(Problem):
Scale up the lines below, starting at the line that contains "Open the settings sliders icon" and ending at the last line, and return only those lines, including the requests, without the pictures. In each answer, multiply the coordinates by 1.55 and round them to whole numbers, rounding halves up.

(Data to process):

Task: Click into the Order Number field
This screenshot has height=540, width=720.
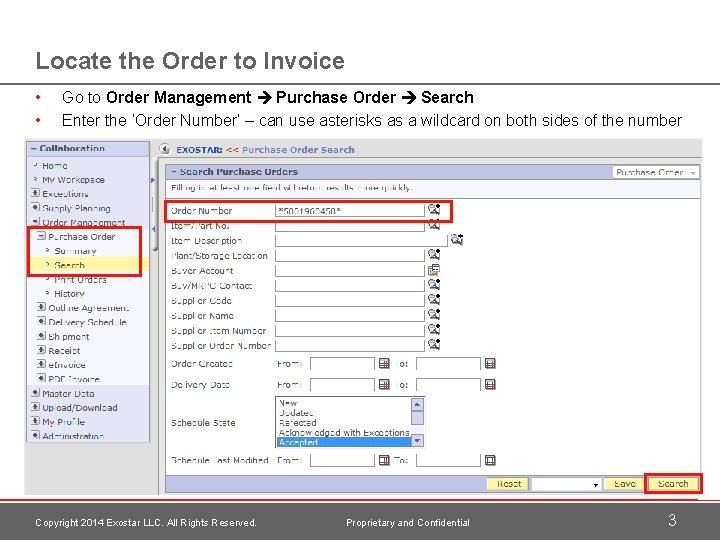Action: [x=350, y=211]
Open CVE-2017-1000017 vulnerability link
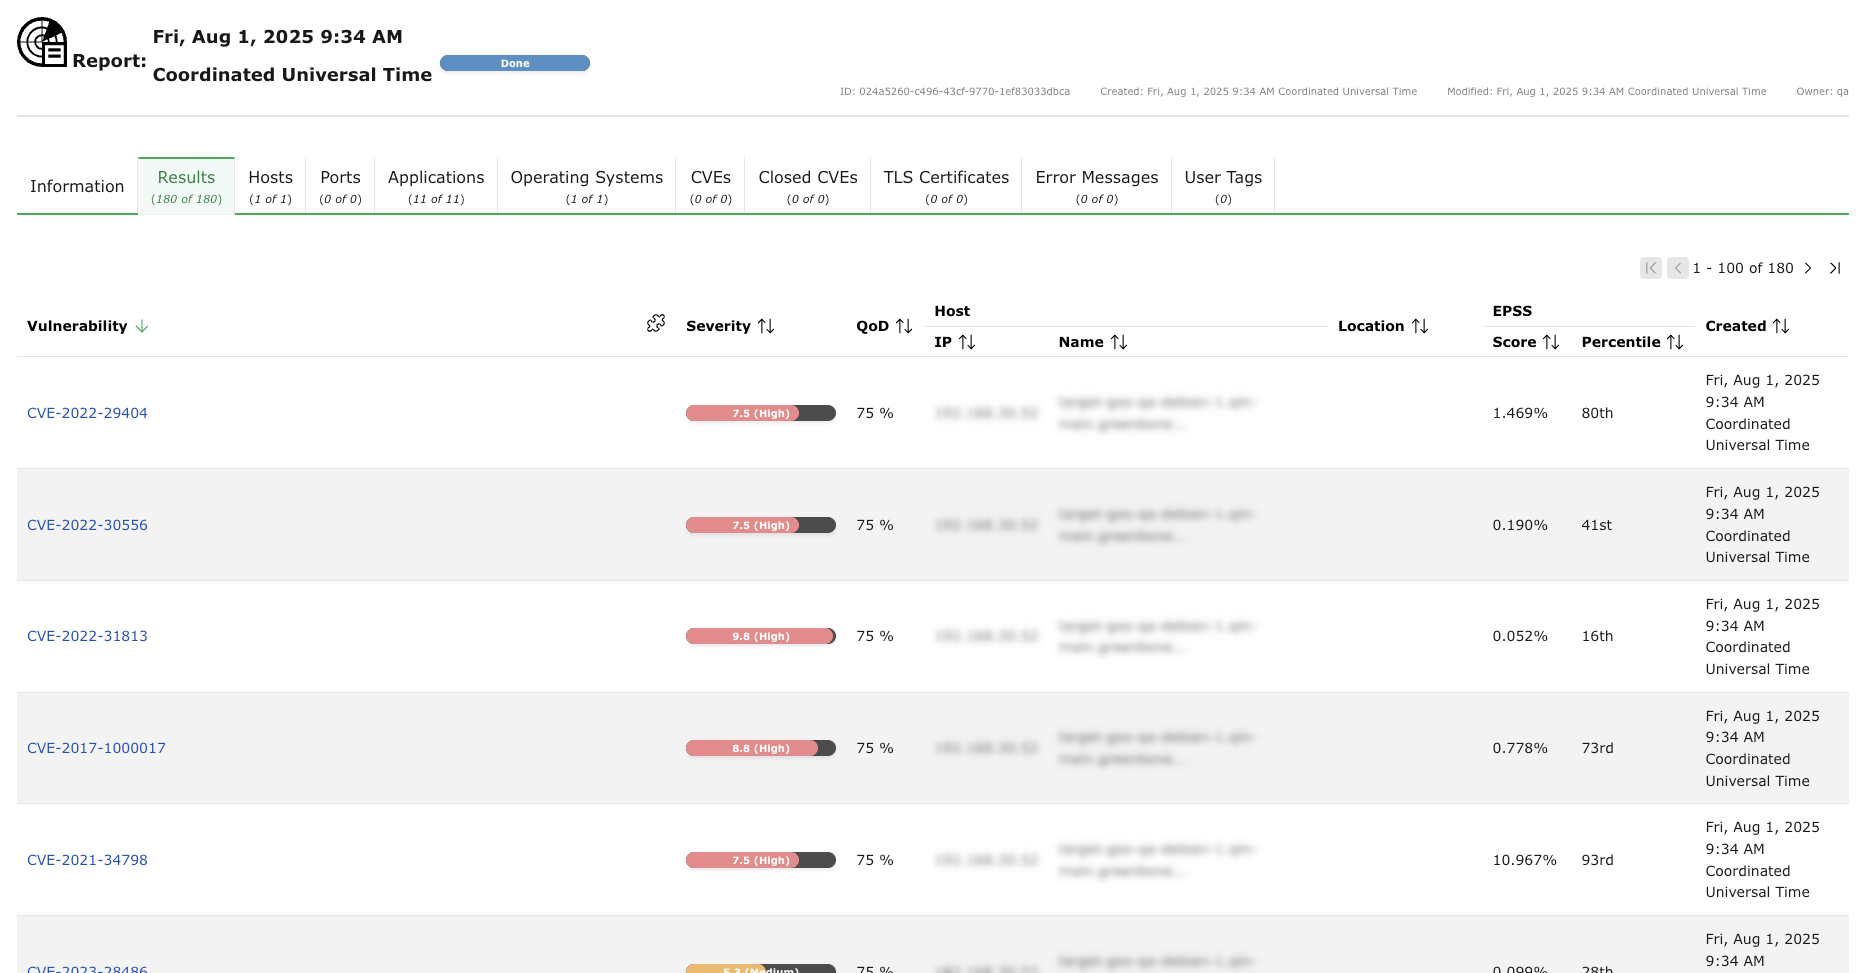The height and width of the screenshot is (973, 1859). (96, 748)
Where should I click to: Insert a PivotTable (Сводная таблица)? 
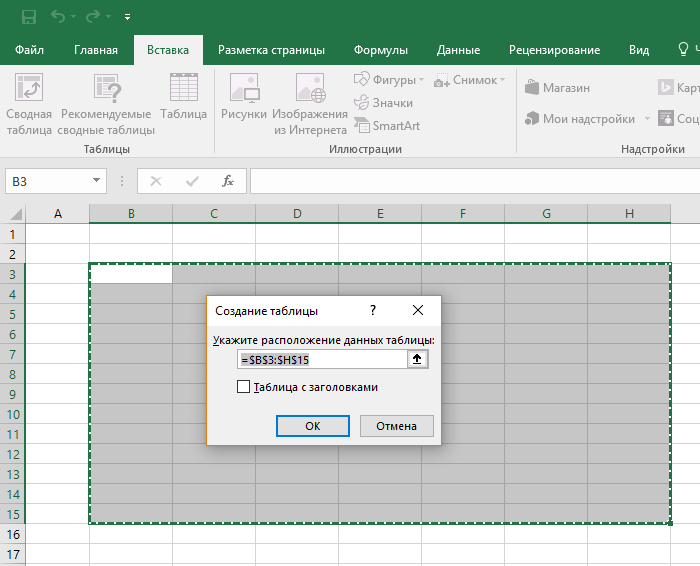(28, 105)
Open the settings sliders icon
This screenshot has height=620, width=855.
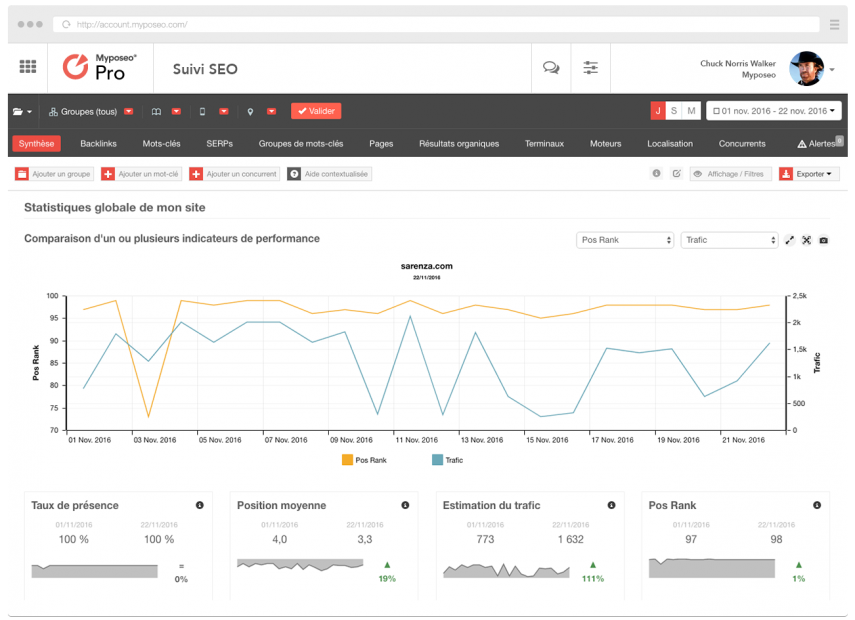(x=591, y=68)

(Solution for this problem):
Open the settings sliders icon
This screenshot has height=620, width=855.
(x=916, y=105)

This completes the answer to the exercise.